** Collected data entries **
'''

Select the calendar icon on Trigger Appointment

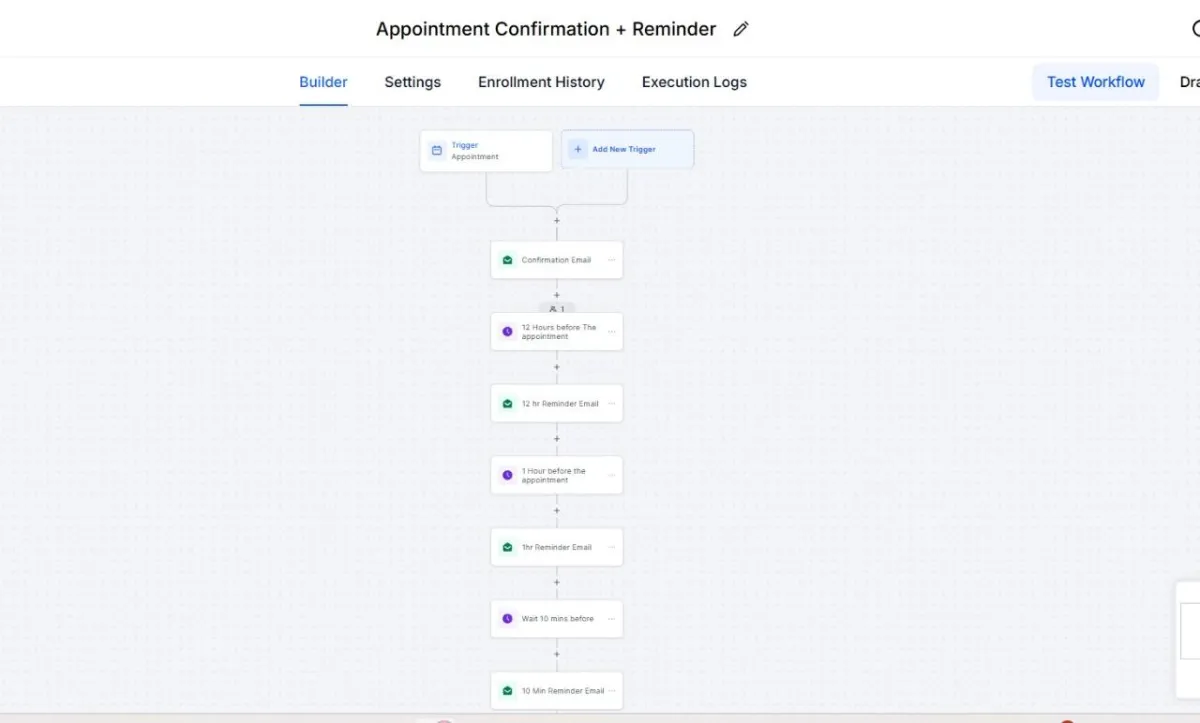pyautogui.click(x=437, y=151)
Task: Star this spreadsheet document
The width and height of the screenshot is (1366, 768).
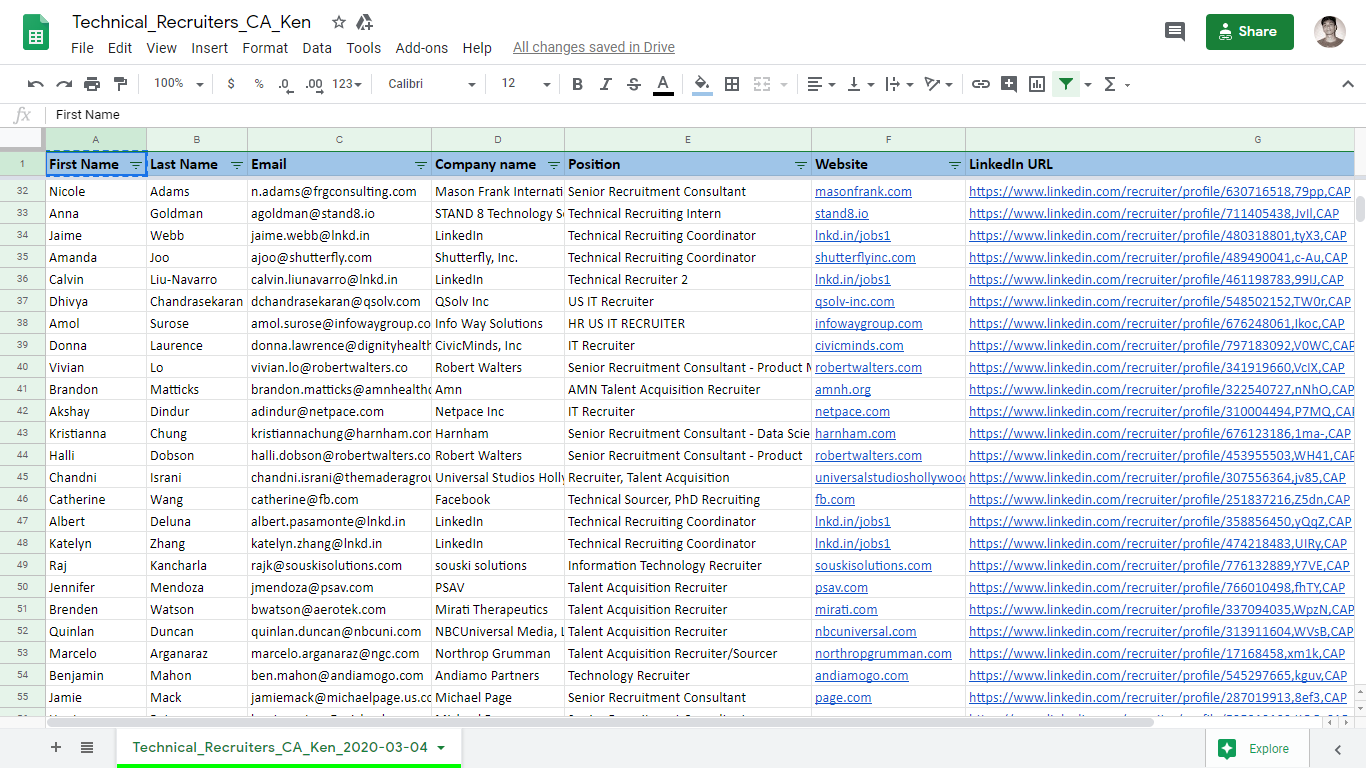Action: point(339,22)
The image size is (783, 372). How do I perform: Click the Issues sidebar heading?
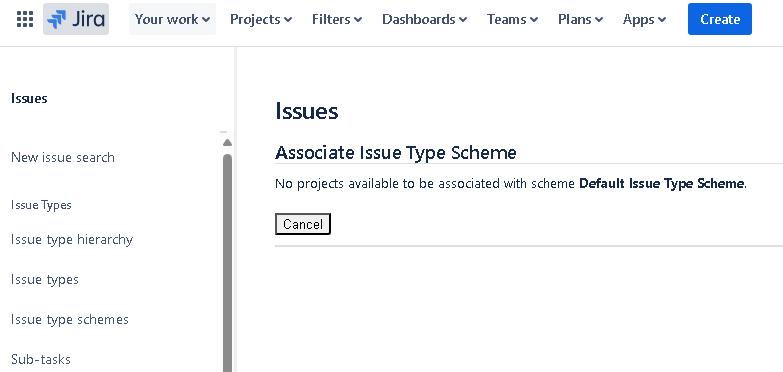pos(29,98)
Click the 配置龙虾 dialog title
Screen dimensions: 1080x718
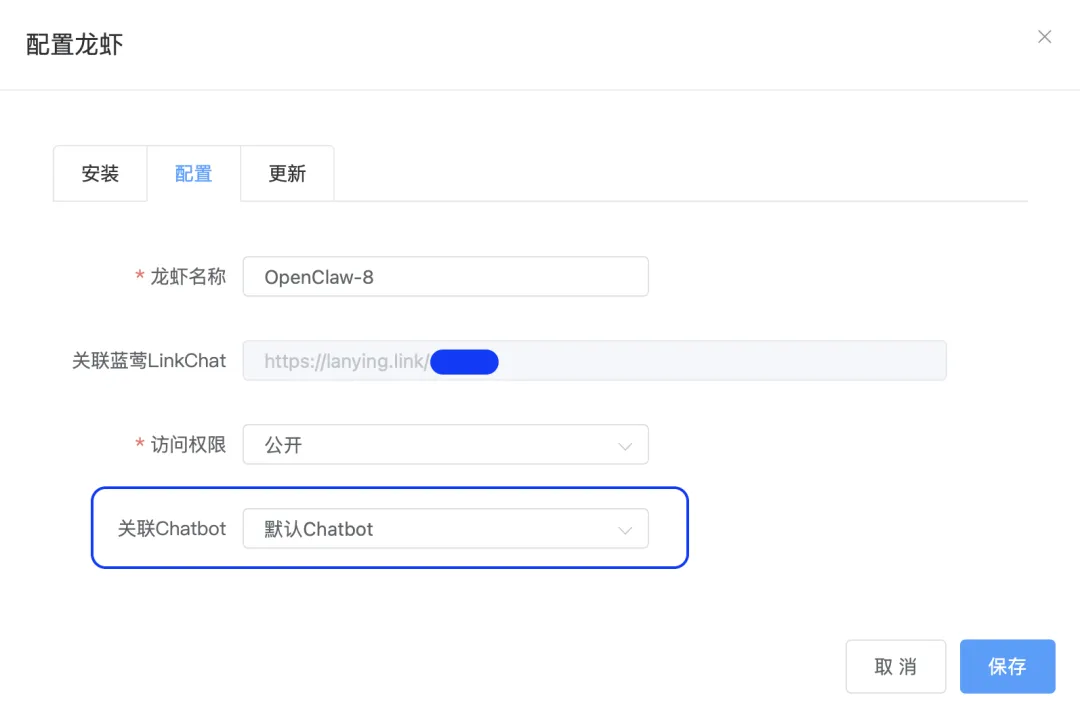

'''

The data is to be returned exactly as it stands, pictures aside.

Select the calendar icon on Trigger Appointment

pyautogui.click(x=437, y=151)
Task: Star this spreadsheet document
The width and height of the screenshot is (1366, 768).
Action: point(339,22)
The image size is (783, 372). How do I perform: Click the Issues sidebar heading?
pos(29,98)
Click the 配置龙虾 dialog title
Screen dimensions: 1080x718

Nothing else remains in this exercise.